V05-10: Surgical technique: Posterior urethroplasty for pelvic fracture urethral urethral injury
Posterior urethroplasty is the standard of care for pelvic fracture urethral injuries (PFUI). Adjunctive manoeuvres such as corporal splitting, infrapubectomy and corporal rerouting are sometimes necessary to achieve a tension-free anastomosis. Corporal rerouting is rarely necessary, therefore rarely performed. Our objective is to detail the surgical steps and technique for the above-mentioned procedures.

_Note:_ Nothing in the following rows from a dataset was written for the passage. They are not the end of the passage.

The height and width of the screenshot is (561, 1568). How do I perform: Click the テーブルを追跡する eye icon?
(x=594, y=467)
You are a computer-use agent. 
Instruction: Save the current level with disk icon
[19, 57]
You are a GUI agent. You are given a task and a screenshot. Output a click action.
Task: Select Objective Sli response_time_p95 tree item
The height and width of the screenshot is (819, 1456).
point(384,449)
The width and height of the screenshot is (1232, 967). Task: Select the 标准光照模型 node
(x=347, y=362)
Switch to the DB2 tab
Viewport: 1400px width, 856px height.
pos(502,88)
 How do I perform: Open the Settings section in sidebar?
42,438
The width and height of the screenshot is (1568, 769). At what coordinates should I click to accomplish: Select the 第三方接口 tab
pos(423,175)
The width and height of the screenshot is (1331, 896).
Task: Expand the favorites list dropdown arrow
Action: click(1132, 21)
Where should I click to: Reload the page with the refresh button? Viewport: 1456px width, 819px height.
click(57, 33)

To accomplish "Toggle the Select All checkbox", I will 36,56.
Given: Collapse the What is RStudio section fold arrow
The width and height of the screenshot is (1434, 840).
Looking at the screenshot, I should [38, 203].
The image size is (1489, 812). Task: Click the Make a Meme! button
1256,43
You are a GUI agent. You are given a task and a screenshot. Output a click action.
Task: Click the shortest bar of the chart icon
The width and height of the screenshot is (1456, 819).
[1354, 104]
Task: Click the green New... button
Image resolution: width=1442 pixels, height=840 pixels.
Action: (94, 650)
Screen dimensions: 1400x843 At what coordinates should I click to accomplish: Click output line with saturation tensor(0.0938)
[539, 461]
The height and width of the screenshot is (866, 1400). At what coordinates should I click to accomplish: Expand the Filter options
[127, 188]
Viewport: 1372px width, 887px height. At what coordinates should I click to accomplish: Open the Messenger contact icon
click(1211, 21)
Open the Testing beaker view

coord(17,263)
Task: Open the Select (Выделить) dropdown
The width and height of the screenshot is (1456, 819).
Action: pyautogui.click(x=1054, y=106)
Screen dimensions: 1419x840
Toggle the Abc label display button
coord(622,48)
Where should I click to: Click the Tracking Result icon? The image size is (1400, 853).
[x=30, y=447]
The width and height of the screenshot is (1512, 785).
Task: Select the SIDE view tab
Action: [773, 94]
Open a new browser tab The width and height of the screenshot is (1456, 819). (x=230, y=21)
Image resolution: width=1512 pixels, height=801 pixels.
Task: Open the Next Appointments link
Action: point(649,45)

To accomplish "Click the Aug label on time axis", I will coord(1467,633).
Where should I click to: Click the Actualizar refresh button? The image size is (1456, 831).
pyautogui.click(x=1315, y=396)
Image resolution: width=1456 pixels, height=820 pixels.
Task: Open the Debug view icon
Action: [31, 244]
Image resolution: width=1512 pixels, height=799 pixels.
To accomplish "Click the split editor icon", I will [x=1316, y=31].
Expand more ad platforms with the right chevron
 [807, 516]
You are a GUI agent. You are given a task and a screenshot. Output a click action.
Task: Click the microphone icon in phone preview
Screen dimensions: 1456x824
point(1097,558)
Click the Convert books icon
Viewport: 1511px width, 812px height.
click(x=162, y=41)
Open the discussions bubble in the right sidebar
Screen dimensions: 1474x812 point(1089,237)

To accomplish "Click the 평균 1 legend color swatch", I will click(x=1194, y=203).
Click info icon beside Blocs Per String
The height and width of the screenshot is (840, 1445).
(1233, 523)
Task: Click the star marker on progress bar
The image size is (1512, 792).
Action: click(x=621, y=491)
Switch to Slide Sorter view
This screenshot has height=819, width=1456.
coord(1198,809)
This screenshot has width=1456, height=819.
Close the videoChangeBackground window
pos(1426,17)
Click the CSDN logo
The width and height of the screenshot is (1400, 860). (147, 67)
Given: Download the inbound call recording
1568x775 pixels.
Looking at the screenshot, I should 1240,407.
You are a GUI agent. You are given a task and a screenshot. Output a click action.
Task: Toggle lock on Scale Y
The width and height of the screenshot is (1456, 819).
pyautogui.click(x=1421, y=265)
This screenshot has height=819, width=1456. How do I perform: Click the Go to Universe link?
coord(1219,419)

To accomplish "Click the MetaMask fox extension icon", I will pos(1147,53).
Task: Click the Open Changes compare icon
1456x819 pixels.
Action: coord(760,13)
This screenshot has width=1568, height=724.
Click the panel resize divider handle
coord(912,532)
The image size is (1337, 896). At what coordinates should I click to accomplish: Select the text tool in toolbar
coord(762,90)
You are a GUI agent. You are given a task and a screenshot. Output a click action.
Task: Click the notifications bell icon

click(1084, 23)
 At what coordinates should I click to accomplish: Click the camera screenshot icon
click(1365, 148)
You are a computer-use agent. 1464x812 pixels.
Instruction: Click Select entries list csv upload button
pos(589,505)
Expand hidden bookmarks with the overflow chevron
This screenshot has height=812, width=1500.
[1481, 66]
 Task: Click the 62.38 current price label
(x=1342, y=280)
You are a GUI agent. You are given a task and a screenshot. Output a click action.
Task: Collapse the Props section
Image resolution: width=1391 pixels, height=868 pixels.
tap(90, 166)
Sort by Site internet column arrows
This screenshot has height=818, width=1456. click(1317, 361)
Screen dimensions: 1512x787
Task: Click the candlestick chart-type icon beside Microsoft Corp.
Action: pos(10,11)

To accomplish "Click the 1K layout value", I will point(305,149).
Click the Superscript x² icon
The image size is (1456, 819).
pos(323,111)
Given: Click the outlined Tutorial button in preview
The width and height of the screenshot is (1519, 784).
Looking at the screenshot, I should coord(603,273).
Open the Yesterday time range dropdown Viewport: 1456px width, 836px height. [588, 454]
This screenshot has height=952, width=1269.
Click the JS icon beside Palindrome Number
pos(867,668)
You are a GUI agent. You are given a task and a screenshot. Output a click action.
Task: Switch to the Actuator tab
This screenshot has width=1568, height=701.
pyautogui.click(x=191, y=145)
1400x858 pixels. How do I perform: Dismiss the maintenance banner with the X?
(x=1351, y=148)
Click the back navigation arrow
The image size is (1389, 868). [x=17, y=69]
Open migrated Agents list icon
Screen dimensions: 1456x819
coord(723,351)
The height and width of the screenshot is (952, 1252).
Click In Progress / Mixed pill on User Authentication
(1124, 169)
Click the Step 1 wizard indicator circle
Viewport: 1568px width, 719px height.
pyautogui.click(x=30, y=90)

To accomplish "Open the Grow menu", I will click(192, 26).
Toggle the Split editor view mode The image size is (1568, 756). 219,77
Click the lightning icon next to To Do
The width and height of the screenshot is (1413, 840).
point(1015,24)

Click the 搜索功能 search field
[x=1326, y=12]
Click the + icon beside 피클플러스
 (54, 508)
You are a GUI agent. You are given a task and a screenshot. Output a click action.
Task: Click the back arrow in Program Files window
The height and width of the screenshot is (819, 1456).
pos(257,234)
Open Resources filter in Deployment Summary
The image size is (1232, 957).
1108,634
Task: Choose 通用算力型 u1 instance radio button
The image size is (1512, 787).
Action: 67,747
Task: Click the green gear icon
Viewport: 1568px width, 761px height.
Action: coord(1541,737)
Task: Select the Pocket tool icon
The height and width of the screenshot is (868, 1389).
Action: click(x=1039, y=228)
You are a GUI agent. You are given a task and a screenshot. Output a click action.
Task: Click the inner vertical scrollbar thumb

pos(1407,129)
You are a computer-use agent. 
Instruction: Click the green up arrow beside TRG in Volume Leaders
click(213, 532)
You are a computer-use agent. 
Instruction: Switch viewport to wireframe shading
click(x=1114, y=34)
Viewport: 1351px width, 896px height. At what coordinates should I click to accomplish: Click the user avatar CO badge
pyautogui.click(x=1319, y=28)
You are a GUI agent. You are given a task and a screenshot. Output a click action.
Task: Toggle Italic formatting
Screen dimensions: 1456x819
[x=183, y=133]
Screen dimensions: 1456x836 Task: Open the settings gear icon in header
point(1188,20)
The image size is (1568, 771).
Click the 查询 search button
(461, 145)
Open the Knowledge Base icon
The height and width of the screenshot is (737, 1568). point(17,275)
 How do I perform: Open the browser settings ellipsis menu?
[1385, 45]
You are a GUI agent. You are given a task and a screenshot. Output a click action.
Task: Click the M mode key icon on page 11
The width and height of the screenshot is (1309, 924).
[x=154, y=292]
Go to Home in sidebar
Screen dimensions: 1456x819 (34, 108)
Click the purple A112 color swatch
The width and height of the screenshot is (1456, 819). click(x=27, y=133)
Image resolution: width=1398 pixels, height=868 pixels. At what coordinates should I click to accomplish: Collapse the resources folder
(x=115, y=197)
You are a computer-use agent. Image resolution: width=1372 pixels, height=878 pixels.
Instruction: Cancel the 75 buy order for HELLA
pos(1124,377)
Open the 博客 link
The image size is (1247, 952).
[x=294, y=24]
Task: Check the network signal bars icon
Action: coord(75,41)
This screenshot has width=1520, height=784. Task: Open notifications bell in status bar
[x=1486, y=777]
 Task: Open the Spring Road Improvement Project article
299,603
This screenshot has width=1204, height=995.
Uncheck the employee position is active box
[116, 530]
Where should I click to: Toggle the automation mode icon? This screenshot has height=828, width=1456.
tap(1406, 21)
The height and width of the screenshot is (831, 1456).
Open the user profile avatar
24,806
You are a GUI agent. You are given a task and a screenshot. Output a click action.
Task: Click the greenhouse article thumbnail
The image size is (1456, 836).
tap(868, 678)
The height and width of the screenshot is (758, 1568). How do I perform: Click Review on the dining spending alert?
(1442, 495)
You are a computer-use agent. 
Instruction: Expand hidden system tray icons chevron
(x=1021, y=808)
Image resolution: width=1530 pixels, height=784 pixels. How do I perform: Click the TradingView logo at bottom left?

Our case is that of a 14-year-old boy with PFUI secondary to a motor vehicle accident. The patent was initially managed with a percutaneous suprapubic tube and underwent urethral rest for 3 months. Pre-operative combined retrograde urethrogram and antegrade flexible cystoscopy showed a 6cm distraction defect. Posterior urethroplasty was performed, using corporal splitting, infrapubectomy and corporal rerouting, as detailed in the video.
The post-operative course was uneventuful and post-operative imaging perfomed 1 month later showed an open and patient urethra with no extravasation. The patient was doing well at his 6-month post-operative visit.
Adjunctive manoeuvres during posterior urethroplasty may be necessary to obtain a tension-free anastomosis. Knowledge of the surgical techniques is essential for successful surgical outcomes.